-------- Material supplied
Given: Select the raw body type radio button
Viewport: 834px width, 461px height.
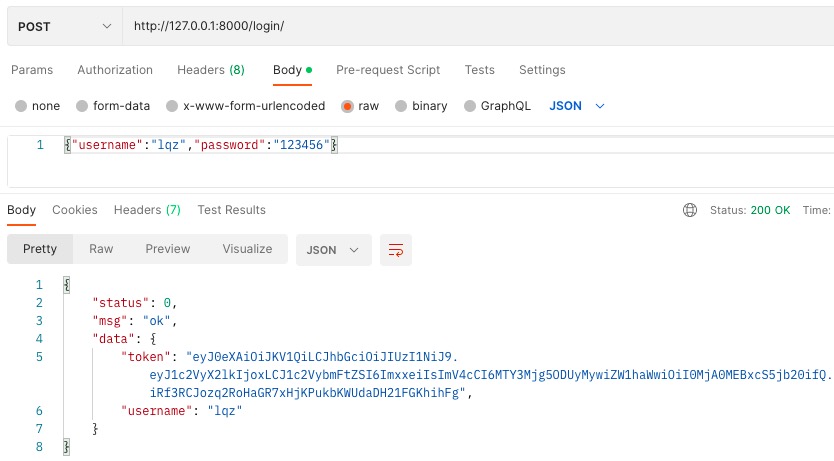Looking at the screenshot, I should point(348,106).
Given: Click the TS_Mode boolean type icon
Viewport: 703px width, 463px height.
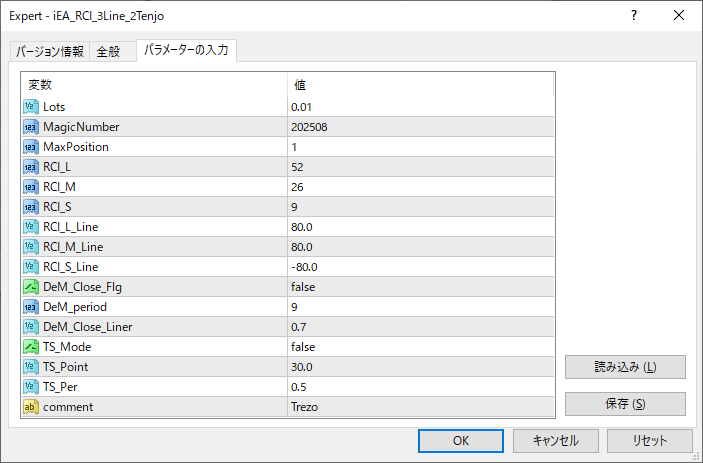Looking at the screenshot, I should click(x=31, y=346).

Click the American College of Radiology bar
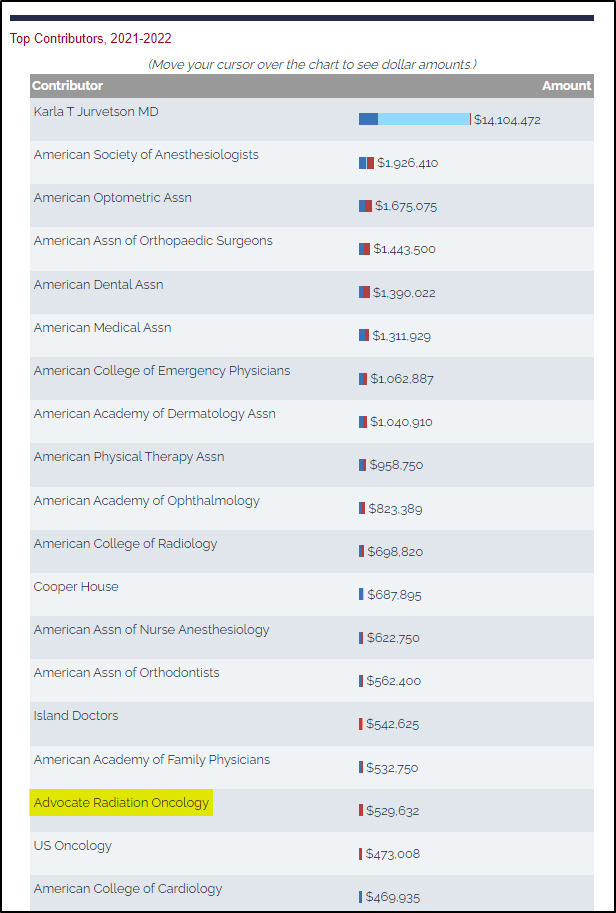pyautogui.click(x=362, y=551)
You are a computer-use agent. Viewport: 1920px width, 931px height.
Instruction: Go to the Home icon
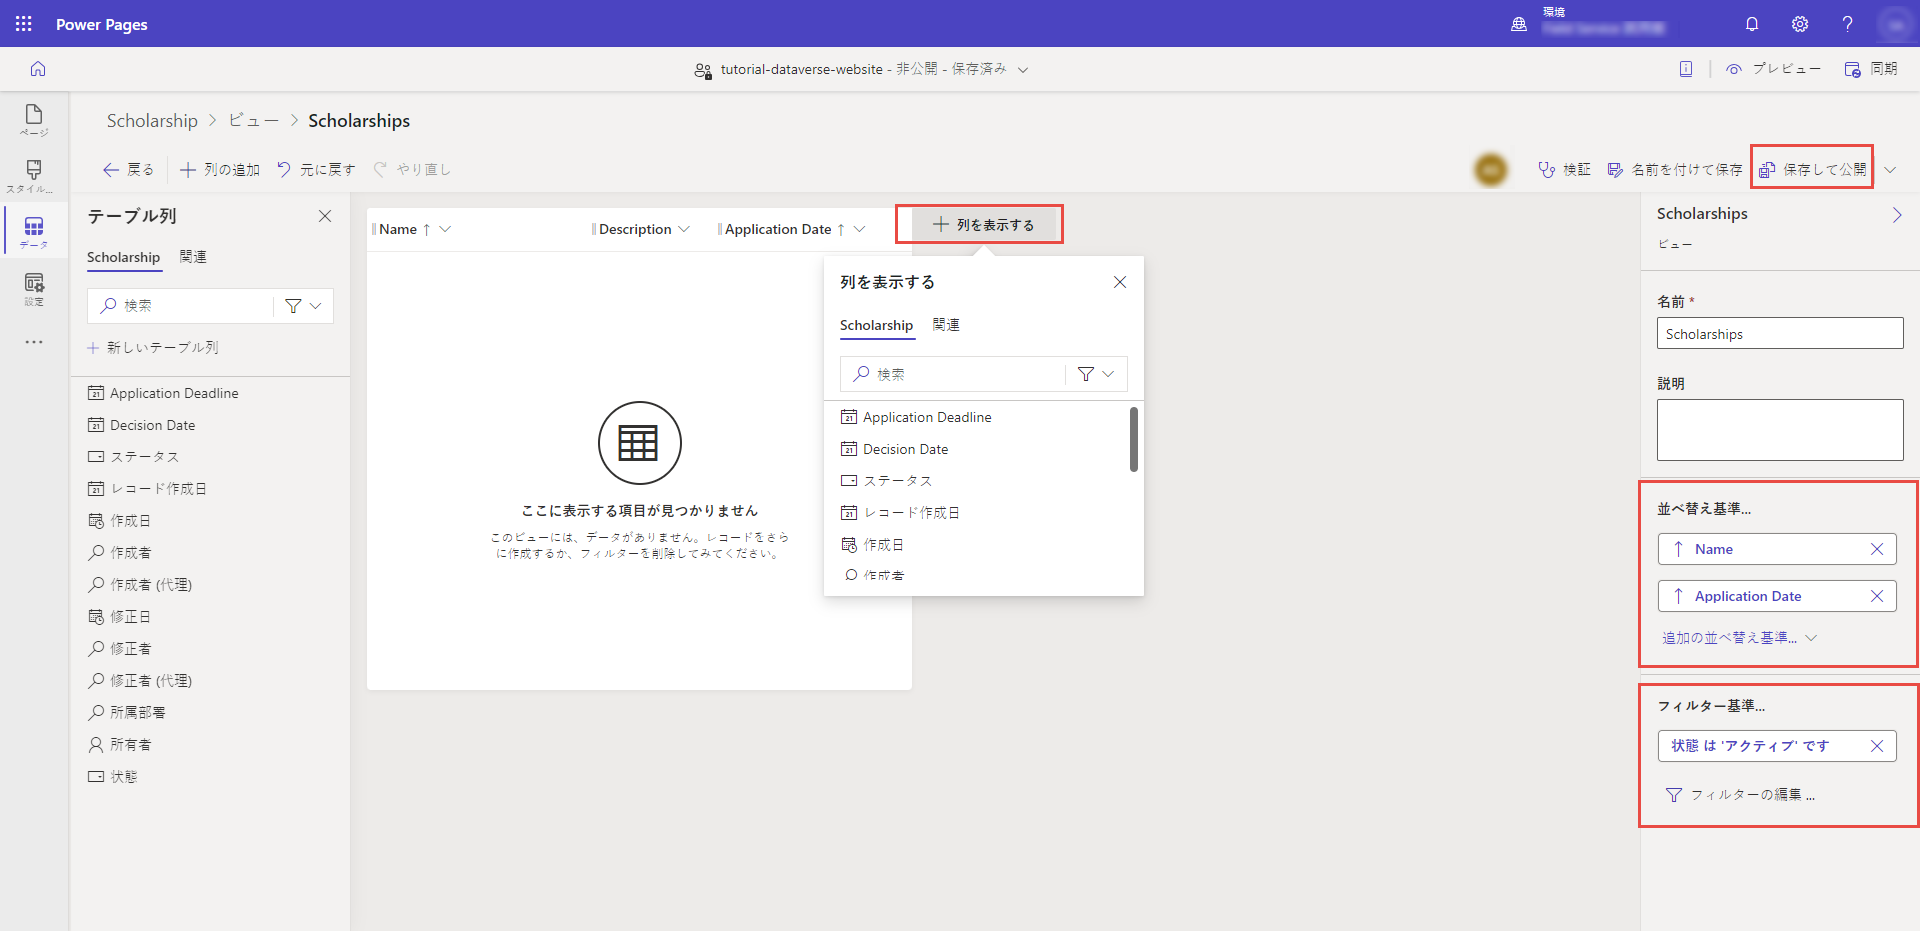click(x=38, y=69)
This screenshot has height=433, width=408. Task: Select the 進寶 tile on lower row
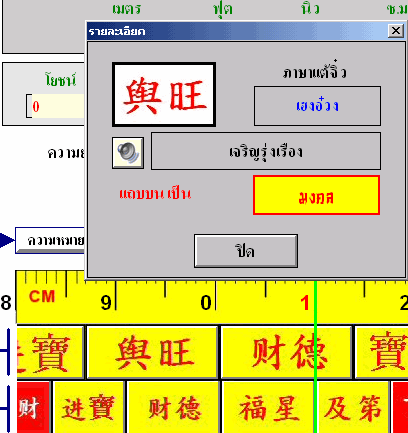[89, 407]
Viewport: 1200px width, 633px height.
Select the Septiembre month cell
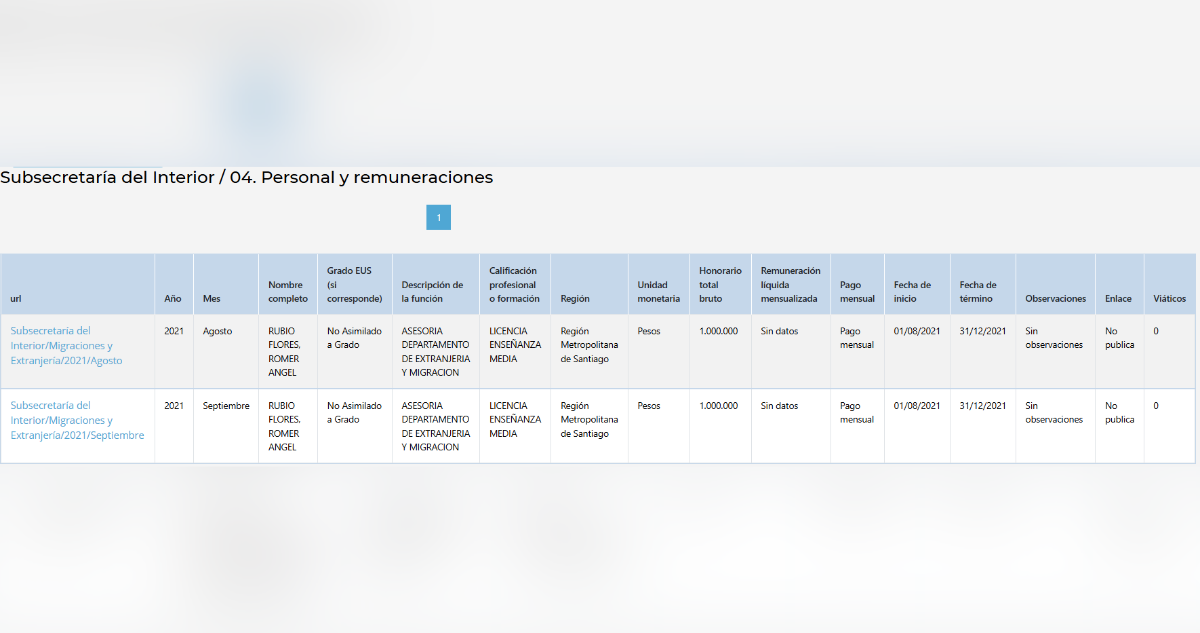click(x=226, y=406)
----------------
» Exercise prompt
All lines above that contain the word "type" are to be copied.

» Your solution
Given: Select the raw body type radio button
Given: Click the TS_Mode boolean type icon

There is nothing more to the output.